:: 引用文 ::
---------------

両社がお互いに補完し合える点がメリットだと考えています。ベンダー企業はそれぞれ強みや弱みを持っていますが、この提携によって、弱みを補い合い、さらにお互いの強みを活かして新しいソリューションを⽣み出すことができます。これにより、お客様に対して、より効果的で⾰新的なサービスを提供できると考えています。




田中氏

お客様にとっての最大のメリットは、とにかく「よくわからない状態でもDXを⼀緒に進められるパートナーがここにいますよ」ということだと思っています。NTTデータグループの多種多様なDXソリューションと、JR西日本のユーザー視点とAIベンダーのとしてのソリューションや専門知識を組み合わせることで、包括的に伴走させていただけるプレイヤーとして認知していただきたいです。一からDXを始められようとしているお客様にも、進め方や効果の出し方、技術選定の仕方も含めて、⼀緒に寄り添い、成功に導くサポートを提供させていただきます。

---------------

:: 実施事項 ::
(A) 引用文に基づき、次の問いに答えてください。
(i) 冒頭の段落では、この提携によって弱みと強みについて何ができるとされていますか。
(ii) 田中氏は、お客様にとっての最大のメリットを何だと述べていますか。
(iii) 田中氏は、どのようなプレイヤーとして認知されたいと述べていますか。
(B) 提携に関する引用文の最後の文に続けて、数文を書き足してください。

:: 提供データ ::
---------------

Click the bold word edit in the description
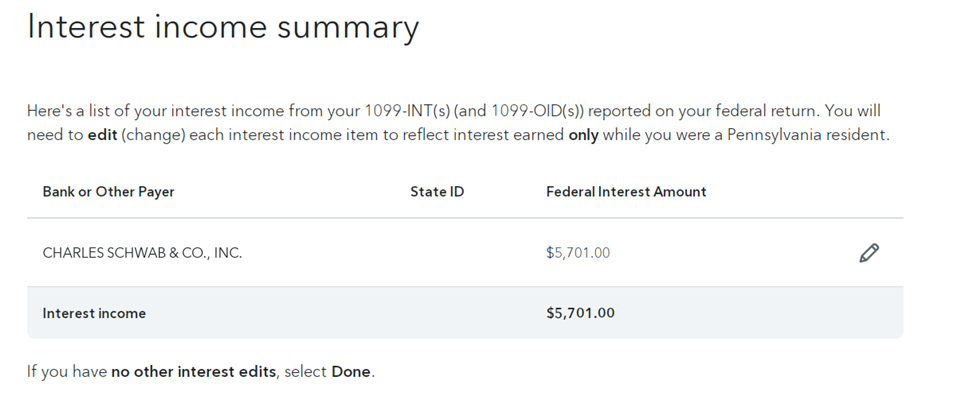Image resolution: width=977 pixels, height=393 pixels. (x=102, y=135)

---------------

:: 演習の回答 ::
(A)
(i) 弱みを補い合い、さらにお互いの強みを活かして新しいソリューションを生み出すことができるとされています。
(ii) 「よくわからない状態でもDXを一緒に進められるパートナーがここにいますよ」ということだと述べています。
(iii) 包括的に伴走させていただけるプレイヤーとして認知されたいと述べています。

(B)
まとめ

・NTTデータ関西とJR西日本は、お互いの強みを掛け合わせ、より効果的で革新的なソリューションを提供することを目指しています。
・「DXの進め方がわからない」「どの技術を選べばいいのか迷っている」といったお客様にも、ともに寄り添い、包括的にサポートさせていただくことで、製造業をはじめとする様々な業界や企業のDX推進を支援していきます。